Я жаловалась на разъедающую
Сладострастия, изведавшая все за свою жизнь и убежденная в том, что наполнила ее тончайшими изысками наслаждения.
— Не объясняется ли эта скука тем, что я постарела? — спрашивала я. — Или же тем, что нынешние времена так мало похожи на времена моей молодости?
— Не думаю, — ответил мне Дюкло, — вы слишком умны, чтобы не восполнить своим умом потерю хорошенького личика.
— А так ли вы скучали, когда поверяли бумаге историю молодости, о которой тоскуете в настоящее время? — продолжил г-н де Вольтер.
— О нет, по правде говоря, не скучала, я казалась себе еще молодой, мне нравилось рассказывать о той эпохе.
— Так последуйте моему совету и продолжайте.
— Вы так думаете?
— Конечно, я так думаю и настаиваю на этом. Вы знаете столько того, что неизвестно миру! Зачем скрывать это, ведь такое можно считать преступлением. Отчего же не осветить факелом потемки, в которых впоследствии может заблудиться история. Ну же, сударыня, попытайтесь; познакомьте нас с интригами испанского двора при Карле Втором, используйте письма, рассказы вашего друга принца Дармштадтского, откровения королевы Сицилии, беседы с Виктором Амедеем и то, о чем проболтались министры. Ваши бумаги и память хранят множество фактов; раскройте их, мы готовы слушать. И вы больше не будете скучать, ручаюсь вам.
Так они убеждали меня во время ужина и еще долго после него; я уступила и вот уже сижу за работой.
У меня, действительно, целые ящики набиты бумагами, и разобрать их мне было бы очень трудно, если бы г-н Дюкло не предложил мне свою помощь: целую неделю он сортирует, подбирает и раскладывает мой архив.
— Это сокровища! — говорит он.
Дюкло отыскал для меня все письма герцогини Савойской, позднее ставшей королевой Сицилии, а затем — Сардинии; я же помню все, что она мне рассказывала, и собираюсь написать об этом.
Дочери Месье, в особенности мадемуазель Орлеанская, которая была на семь лет старше мадемуазель де Валуа, были одержимы одной идеей: они хотели выйти замуж за дофина. Мадемуазель де Валуа пережила лишь детское увлечение, поскольку монсеньер женился намного раньше, чем она выросла.
С мадемуазель Орлеанской все было совсем по-другому, и, если бы король в то время имел те же намерения, что появились у него впоследствии, или, скорее, если бы он не испытывал подспудного желания направлять своего сына даже в мелочах, брак между двоюродными братом и сестрой вполне мог бы совершиться.
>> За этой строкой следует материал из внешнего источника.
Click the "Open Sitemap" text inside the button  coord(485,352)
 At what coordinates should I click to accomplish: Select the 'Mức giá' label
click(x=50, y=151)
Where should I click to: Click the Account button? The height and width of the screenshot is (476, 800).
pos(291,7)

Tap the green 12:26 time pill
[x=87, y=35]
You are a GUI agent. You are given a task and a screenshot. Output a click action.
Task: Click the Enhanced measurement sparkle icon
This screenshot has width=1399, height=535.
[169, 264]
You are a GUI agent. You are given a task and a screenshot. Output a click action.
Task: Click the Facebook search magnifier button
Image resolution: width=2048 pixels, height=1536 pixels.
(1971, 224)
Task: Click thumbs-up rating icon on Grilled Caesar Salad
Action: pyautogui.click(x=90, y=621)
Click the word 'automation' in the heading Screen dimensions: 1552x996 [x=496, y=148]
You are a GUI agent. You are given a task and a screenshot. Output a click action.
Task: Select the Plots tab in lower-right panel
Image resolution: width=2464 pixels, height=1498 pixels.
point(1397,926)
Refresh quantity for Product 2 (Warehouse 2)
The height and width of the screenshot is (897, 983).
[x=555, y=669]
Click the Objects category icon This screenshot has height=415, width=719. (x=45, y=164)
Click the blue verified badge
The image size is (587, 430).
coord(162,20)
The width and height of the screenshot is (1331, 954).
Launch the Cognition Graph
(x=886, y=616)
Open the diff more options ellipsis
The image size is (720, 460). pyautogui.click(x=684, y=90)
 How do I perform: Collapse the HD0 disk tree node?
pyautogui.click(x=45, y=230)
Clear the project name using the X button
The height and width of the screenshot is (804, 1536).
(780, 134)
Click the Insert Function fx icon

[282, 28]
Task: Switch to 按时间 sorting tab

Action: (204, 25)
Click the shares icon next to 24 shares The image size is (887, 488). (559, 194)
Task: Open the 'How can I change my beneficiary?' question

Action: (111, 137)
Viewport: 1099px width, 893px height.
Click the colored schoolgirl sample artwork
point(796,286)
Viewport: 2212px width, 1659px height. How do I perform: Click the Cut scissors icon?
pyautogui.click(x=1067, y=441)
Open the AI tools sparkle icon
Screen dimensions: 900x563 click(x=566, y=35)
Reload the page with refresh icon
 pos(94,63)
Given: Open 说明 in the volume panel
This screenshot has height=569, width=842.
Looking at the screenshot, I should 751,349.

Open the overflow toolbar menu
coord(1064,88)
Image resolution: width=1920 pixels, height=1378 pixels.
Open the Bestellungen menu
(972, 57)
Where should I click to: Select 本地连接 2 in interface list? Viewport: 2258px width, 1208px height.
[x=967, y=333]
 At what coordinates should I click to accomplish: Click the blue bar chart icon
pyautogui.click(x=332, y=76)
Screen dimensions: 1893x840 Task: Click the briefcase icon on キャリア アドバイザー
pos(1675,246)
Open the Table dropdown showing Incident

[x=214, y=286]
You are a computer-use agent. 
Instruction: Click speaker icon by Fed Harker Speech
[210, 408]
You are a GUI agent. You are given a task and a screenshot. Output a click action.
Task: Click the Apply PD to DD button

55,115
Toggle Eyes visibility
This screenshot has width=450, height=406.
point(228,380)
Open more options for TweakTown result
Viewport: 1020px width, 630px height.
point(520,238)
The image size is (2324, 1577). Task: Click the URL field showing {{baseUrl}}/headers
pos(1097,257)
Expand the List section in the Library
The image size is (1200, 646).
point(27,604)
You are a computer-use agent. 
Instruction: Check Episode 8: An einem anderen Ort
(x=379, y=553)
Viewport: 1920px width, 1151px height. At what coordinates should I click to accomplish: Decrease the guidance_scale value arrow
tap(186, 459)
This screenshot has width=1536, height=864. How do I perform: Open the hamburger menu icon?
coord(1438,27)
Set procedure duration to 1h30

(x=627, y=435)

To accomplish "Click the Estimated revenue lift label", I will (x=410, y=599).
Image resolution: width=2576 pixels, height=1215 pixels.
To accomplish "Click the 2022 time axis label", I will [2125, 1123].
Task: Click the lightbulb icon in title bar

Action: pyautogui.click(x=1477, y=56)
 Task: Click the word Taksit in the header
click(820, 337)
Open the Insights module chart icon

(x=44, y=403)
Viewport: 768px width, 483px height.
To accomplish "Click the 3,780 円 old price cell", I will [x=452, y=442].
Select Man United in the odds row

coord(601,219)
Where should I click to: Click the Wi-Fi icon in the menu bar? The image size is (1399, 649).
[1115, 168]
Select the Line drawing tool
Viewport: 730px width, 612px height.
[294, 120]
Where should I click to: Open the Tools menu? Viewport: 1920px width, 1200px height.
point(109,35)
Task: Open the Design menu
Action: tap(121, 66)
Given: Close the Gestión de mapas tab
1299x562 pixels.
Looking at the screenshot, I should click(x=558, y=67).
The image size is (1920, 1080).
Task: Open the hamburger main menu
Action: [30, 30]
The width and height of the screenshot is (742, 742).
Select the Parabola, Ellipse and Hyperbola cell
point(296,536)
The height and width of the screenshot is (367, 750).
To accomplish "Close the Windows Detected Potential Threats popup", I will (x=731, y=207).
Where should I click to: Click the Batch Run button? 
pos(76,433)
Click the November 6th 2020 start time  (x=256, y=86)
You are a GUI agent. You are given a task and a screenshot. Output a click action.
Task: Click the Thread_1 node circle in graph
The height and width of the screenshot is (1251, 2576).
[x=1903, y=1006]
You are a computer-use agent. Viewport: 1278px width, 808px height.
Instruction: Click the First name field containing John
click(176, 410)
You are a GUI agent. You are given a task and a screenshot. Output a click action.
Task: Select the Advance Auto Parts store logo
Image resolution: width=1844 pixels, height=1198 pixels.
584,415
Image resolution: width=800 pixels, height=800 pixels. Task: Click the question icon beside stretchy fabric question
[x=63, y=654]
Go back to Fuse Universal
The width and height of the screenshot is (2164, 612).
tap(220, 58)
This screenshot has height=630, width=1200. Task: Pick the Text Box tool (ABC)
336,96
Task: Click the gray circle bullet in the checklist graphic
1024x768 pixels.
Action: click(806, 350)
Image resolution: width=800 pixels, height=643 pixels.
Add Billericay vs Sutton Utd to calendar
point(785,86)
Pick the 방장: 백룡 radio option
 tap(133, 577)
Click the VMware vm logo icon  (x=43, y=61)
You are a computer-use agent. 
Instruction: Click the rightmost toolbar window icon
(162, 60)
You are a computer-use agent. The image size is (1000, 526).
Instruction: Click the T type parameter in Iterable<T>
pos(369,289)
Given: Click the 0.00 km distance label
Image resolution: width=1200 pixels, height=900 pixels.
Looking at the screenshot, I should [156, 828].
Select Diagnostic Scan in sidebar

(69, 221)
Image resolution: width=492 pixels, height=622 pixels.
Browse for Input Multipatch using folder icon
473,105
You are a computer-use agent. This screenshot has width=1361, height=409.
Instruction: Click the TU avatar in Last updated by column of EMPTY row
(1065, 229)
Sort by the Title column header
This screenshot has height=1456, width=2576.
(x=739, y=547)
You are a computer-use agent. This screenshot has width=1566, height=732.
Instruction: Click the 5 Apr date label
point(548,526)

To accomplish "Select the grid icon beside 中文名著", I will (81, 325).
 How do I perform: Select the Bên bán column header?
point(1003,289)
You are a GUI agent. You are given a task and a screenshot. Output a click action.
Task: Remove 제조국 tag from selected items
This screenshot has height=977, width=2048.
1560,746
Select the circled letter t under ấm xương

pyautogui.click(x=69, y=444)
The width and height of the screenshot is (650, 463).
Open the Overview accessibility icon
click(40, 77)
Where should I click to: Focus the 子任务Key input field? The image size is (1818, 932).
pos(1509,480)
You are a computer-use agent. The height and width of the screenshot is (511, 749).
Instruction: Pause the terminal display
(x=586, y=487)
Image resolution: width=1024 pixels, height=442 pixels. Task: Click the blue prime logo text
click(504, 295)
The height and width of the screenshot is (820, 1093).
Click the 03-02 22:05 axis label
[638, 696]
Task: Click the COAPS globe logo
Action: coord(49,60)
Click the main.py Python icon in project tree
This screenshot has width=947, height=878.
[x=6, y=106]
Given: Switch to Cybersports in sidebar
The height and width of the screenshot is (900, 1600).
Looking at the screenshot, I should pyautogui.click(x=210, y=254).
Мадемуазель Орлеанская была красива, обаятельна и необыкновенно умна; грацию и неподражаемую манеру танцевать она унаследовала от своей матери, покойной г-жи Генриетты. Кроме того, она отличалась изысканным вкусом в том, что касалось нарядов, и ни у кого не было причесок лучше, чем у нее.
Что касается дофина, то всем известно, насколько красиво было его лицо, а его фигура, несколько тяжеловатая, не лишена была определенного величия. Его улыбка и взгляд напоминали скорее о глазах и губах его матери-испанки, королевы Марии Терезы, нежели об облике Юпитера Олимпийца, присущем Людовику XIV.